Approaching one week after former Houston Oiler and Tennessee Titan quarterback Steve McNair was found shot to death in a rented downtown Nashville condominium, fans and media alike are still grieving over what they would have you believe is an absolute tragedy in the sporting world -- a beloved, all-American football player who was active in the community with various charities and volunteer organizations gunned down in a selfless act of apparent murder-suicide. A married man only in his 30s – the father of four young boys – killed for no visible reason, no evident logic, and no common sense.
The biggest piece of the puzzle, though, that most seem to leave out, perhaps intentionally, is the fact that Mr. McNair was found with who we now know was his mistress – 20-year old Iranian woman Sahel Kazemi. The two had been dating for several months prior to the July 4TH killings, and only two days before shooting McNair and turning the gun on herself, Kazemi purchased a gun from a private owner.
But you’d be hard-pressed to find anything but praise and compliments about McNair. All week long, tributes of McNair’s “greatness” aired on television and radio alike, with what seemed to be every on-air talent ready to shower Steve McNair and his resume with eulogies. Even a colleague of mine, columnist for a national sports magazine, claiming “…the way he lived, the way he made people better, will always be his NFL legacy.” But in the end, how did he make his family and fans feel better?
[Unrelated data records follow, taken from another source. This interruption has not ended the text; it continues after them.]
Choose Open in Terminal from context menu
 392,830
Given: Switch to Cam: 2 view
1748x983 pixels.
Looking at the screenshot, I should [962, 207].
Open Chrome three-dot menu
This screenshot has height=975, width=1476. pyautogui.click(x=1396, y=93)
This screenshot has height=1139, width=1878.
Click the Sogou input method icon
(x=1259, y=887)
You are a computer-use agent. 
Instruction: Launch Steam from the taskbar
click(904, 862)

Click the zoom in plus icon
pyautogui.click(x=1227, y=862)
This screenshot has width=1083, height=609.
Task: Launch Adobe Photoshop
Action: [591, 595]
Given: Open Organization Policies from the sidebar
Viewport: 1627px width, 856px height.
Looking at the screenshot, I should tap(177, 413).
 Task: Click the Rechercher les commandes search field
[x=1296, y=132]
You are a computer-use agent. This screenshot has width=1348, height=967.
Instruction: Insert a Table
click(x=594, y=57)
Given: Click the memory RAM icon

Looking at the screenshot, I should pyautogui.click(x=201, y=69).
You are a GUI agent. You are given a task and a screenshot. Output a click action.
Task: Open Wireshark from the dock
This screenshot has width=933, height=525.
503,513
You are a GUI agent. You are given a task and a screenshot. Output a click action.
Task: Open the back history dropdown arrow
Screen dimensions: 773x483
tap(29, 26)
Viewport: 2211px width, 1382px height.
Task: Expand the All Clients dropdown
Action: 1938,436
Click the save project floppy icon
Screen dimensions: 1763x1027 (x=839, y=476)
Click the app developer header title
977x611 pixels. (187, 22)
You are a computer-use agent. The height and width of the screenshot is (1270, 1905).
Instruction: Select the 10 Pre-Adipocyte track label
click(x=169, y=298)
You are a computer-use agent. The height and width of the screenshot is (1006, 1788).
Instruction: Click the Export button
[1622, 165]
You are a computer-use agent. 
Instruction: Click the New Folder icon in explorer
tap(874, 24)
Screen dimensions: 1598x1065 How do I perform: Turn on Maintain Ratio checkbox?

Like a sheep and its flock, citizens followed. Listeners flooded sports talk radio airwaves this past week claiming that the man should be remembered for his charity, many skeptical about McNair and Kazemi’s actual relationship. Blame the woman, some say! She clearly had mental issues and financial hardships, and so McNair obviously played no fault in his own murder. And perhaps most disturbing, his wife just wasn’t cutting it – he’s Steve McNair after all! He should be free to date whoever, whenever.
But what is possibly the explicitly disturbing part of the story is that Steve McNair’s mother, Lucille, remains in denial, as well, about the actualities of McNair’s lifestyle. “I don’t want to know…the way I see it, it was the Devil’s work,” she told the The Tennessean newspaper.
No ma’am. It wasn’t the Devil. It wasn’t God. It wasn’t anything else but Steve McNair.
It simply comes down to this: Steve McNair played people for fools. He played his wife, his kids, his mother, and his fans. And people who believed his act were fools.
In a statement to the Associated Press, Ozzie Newsome, general manager of the Baltimore Ravens, said, “We immediately think of his family, his boys.” That’s what I think of as well – Mr. McNair’s children. The fact that McNair did not think how reprehensible his actions of dating another woman would be for his children, the fact that his children have to live for the rest of their lives knowing their father was a liar and a cheater to them, and their mother Mechelle, and the fact that he leaves his children without a father figure in their lives shows McNair’s true colors.
McNair could have had all the foundations named after him that he wanted, donated as much money to volunteer programs as he wished, and spent as much time possible helping Louisianans rebuild after Hurricane Katrina – in the end, it didn’t matter, and shouldn’t matter.
To relive an infamous quotation from the 2008 presidential campaign, you can put lipstick on a pig, but it’s still a pig. Steve McNair reaped what he sowed, and now his family will have to live with his repercussions for the rest of their lives. Have we become such a gullible society living in denial, that we cover our ears and pretend to deny the obvious? Steve McNair is no hero, no living legend, and certainly no real man.